Aim of the task: Look below for the line containing "[分享到人人网] (609, 214)" and the line containing "[Suivre sur Facebook] (153, 2305)"; repeat exactly those two lines and all lines between them, and nothing else.

╭──

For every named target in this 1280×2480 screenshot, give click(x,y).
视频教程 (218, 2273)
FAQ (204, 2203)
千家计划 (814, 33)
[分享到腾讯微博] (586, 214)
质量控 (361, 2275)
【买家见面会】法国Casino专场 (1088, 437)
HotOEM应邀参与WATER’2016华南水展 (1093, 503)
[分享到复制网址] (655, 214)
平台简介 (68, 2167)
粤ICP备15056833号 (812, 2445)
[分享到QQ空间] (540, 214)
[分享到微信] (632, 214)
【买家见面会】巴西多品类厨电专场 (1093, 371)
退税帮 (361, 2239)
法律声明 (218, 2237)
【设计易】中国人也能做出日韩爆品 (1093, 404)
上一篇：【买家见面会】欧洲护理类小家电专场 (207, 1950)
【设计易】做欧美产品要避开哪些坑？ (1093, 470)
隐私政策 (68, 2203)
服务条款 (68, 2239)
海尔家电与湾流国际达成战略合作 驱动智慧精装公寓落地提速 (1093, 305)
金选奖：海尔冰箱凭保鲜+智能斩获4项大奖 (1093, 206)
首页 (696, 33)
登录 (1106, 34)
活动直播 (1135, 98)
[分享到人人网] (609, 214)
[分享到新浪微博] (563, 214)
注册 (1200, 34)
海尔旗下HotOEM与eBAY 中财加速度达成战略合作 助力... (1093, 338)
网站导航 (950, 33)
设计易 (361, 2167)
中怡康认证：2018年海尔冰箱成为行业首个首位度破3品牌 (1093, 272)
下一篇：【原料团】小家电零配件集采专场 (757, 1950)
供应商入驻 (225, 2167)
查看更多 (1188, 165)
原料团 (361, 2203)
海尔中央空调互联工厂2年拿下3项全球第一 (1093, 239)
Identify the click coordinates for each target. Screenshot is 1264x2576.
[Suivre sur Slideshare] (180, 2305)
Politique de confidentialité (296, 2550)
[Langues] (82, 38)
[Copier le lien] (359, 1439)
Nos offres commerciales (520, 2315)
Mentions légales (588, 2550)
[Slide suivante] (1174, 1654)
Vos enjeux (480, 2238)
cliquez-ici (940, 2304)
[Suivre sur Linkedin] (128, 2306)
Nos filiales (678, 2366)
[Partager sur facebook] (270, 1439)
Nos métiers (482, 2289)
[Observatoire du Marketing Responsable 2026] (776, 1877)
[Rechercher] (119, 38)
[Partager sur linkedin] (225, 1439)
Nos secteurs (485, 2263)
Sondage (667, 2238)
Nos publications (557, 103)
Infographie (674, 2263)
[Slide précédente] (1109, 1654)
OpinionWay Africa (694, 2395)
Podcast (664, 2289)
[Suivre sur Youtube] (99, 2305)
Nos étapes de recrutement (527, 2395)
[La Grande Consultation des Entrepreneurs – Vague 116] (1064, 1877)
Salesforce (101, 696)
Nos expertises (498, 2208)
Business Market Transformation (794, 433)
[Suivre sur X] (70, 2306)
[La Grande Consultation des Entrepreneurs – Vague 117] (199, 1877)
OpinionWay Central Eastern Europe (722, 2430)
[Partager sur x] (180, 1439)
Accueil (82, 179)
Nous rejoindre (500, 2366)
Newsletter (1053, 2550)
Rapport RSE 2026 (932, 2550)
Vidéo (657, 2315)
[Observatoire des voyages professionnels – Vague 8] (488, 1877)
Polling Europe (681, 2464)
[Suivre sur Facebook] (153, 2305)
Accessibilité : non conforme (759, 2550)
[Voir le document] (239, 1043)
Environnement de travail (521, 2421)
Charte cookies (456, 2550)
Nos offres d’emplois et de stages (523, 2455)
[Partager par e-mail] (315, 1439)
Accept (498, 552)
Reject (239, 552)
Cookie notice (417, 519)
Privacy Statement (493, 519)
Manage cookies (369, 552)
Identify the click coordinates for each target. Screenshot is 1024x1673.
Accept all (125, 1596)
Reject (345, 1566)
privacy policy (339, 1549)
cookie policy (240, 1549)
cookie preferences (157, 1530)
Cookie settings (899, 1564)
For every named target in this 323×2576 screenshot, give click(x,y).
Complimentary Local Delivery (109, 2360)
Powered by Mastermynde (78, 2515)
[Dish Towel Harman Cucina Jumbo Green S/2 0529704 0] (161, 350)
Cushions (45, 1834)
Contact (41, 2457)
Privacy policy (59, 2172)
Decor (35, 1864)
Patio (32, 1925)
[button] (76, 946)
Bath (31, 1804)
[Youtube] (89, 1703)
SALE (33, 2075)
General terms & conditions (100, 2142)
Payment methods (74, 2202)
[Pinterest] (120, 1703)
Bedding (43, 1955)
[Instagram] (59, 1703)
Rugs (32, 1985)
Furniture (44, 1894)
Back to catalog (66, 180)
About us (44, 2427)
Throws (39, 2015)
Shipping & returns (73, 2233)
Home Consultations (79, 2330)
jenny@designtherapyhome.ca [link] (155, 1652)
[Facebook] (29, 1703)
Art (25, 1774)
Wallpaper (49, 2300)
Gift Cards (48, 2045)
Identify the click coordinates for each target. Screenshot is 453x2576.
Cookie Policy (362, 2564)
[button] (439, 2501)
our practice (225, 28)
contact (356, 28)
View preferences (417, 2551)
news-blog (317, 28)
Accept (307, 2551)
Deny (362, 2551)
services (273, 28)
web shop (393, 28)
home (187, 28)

╰──

Solution to this problem:
[分享到人人网] (609, 214)
[分享到新浪微博] (563, 214)
注册 (1200, 34)
海尔旗下HotOEM与eBAY 中财加速度达成战略合作 助力... (1093, 338)
网站导航 (950, 33)
设计易 (361, 2167)
中怡康认证：2018年海尔冰箱成为行业首个首位度破3品牌 (1093, 272)
下一篇：【原料团】小家电零配件集采专场 (757, 1950)
供应商入驻 (225, 2167)
查看更多 (1188, 165)
原料团 (361, 2203)
海尔中央空调互联工厂2年拿下3项全球第一 (1093, 239)
Identify the click coordinates for each target. Screenshot is 1264x2576.
[Suivre sur Slideshare] (180, 2305)
Politique de confidentialité (296, 2550)
[Langues] (82, 38)
[Copier le lien] (359, 1439)
Nos offres commerciales (520, 2315)
Mentions légales (588, 2550)
[Slide suivante] (1174, 1654)
Vos enjeux (480, 2238)
cliquez-ici (940, 2304)
[Suivre sur Linkedin] (128, 2306)
Nos filiales (678, 2366)
[Partager sur facebook] (270, 1439)
Nos métiers (482, 2289)
[Observatoire du Marketing Responsable 2026] (776, 1877)
[Rechercher] (119, 38)
[Partager sur linkedin] (225, 1439)
Nos secteurs (485, 2263)
Sondage (667, 2238)
Nos publications (557, 103)
Infographie (674, 2263)
[Slide précédente] (1109, 1654)
OpinionWay Africa (694, 2395)
Podcast (664, 2289)
[Suivre sur Youtube] (99, 2305)
Nos étapes de recrutement (527, 2395)
[La Grande Consultation des Entrepreneurs – Vague 116] (1064, 1877)
Salesforce (101, 696)
Nos expertises (498, 2208)
Business Market Transformation (794, 433)
[Suivre sur X] (70, 2306)
[La Grande Consultation des Entrepreneurs – Vague 117] (199, 1877)
OpinionWay Central Eastern Europe (722, 2430)
[Partager sur x] (180, 1439)
Accueil (82, 179)
Nous rejoindre (500, 2366)
Newsletter (1053, 2550)
Rapport RSE 2026 (932, 2550)
Vidéo (657, 2315)
[Observatoire des voyages professionnels – Vague 8] (488, 1877)
Polling Europe (681, 2464)
[Suivre sur Facebook] (153, 2305)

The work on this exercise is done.